Bone formation is a fundamental process required for the development of the skeleton, for the progression of skeletal growth and to maintain bone structure throughout life as the skeleton is constantly remodeled. Bone formation is a process that occurs by three steps: (1) deposition of collagen-rich osteoid, (2) mineralization of that osteoid which occurs by deposition of bioapatite crystals around the collagen fibres, and (3) maturation of the mineralized bone substance (Blank and Sims, 2019). These three steps are mediated by two cell types derived from a common progenitor.

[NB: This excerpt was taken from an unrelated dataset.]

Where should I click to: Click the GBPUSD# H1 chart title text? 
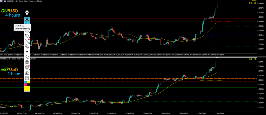coord(10,59)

Osteoblasts deposit osteoid and initiate mineralization, and as the osteoid is deposited, some osteoblasts become embedded within the bone matrix and differentiate into osteocytes (Dallas and Bonewald, 2010); these embedded cells also control the extent and nature of mineralization of bone (Vrahnas et al., 2019).

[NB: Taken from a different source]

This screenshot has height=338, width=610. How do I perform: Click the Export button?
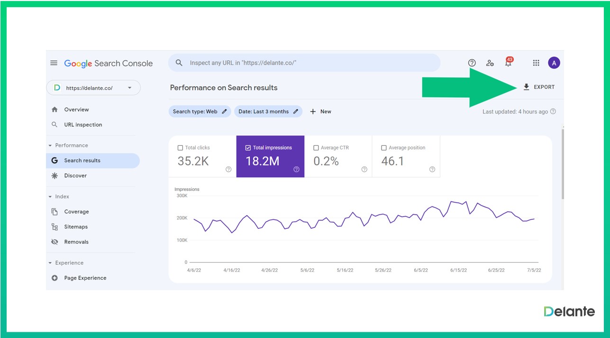coord(539,87)
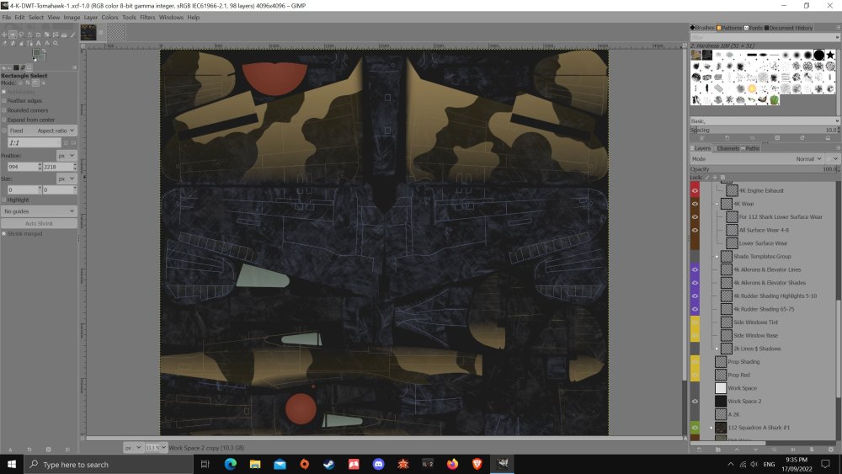842x474 pixels.
Task: Launch Firefox from the taskbar
Action: (x=452, y=464)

Identifying agents that can stimulate bone formation is critical for understanding the biology of the skeleton, and for developing new agents that can be used to promote bone formation in conditions of bone fragility such as osteoporosis, osteogenesis imperfecta, and osteomalacia, and to develop agents that can promote fracture healing or to stimulate bone formation in surgical interventions. Typically, the simplest system to test such agents is to use primary cultured osteoblasts (Orriss et al., 2014), or to differentiate stromal cell lines such as MC-3T3-E1 (Quarles et al., 1992) and Kusa 4b10 cells (Allan et al., 2003) in osteoblastogenic media. These systems are commonly used to study osteoblast differentiation by assessing effects of various agents on mRNA levels of osteoblast marker genes, alkaline phosphatase enzyme activity, and mineral deposition (Allan et al., 2003; McGregor et al., 2010; Walker et al., 2010). However, these systems do not always reflect the in vivo response. A clear example is the contrast between early in vivo works showing that leukemia inhibitory factor stimulates bone formation (Metcalf and Gearing, 1989; Cornish et al., 1993), and in vitro tests in which leukemia inhibitory factor could both stimulate and inhibit osteoblast differentiation (Malaval et al., 1995; Malaval and Aubin, 2001; Malaval et al., 2005; Falconi and Aubin, 2007).

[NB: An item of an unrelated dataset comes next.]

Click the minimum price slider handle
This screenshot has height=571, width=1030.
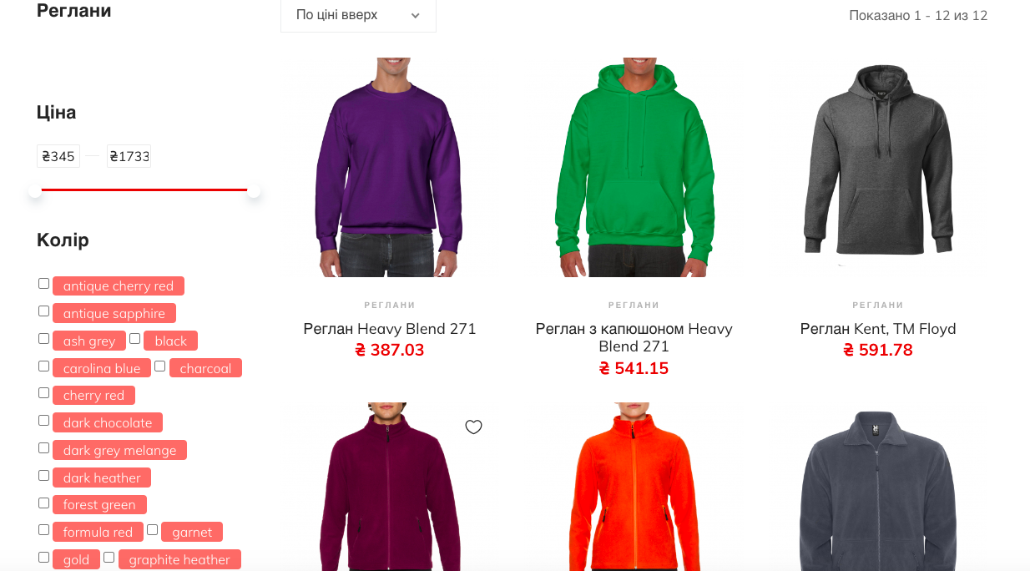pyautogui.click(x=35, y=190)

In this protocol, we describe the use of a calvarial injection model which tests the ability of agents to stimulate bone formation in vivo. This method requires only small amounts of the stimulatory agent, and was first described by Cornish (Cornish et al., 1993) to resolve the controversy of whether leukemia inhibitor factor could promote bone formation. We have adapted the Cornish method to include calcein labelling to allow measurement of bone formation, and we have made use of it to test a range of cytokines including oncostatin M (Walker et al., 2010), cardiotrophin-1 (Walker et al., 2008), and most recently IL-6 acting through its soluble receptor (McGregor et al., 2019). We have also used this method to determine whether responses to cytokines are modified in mice with a cell-specific deletion of gp130, the common receptor used by these cytokines (Johnson et al., 2014). We provide here a full description of how to carry out the in vivo protocol, and how to embed and section tissues using undecalcified histology techniques; micro-computed tomography can also be used for assessment, but this does not allow measurement of bone formation rate using calcein labels. An abbreviated form of this method using single calvarial injections or two days of calvarial injections can also be used to assess gene responses elicited by cytokines in vivo by Western blot (Walker et al., unpublished) and effects on protein expression by immunohistochemistry (Walker et al., 2010).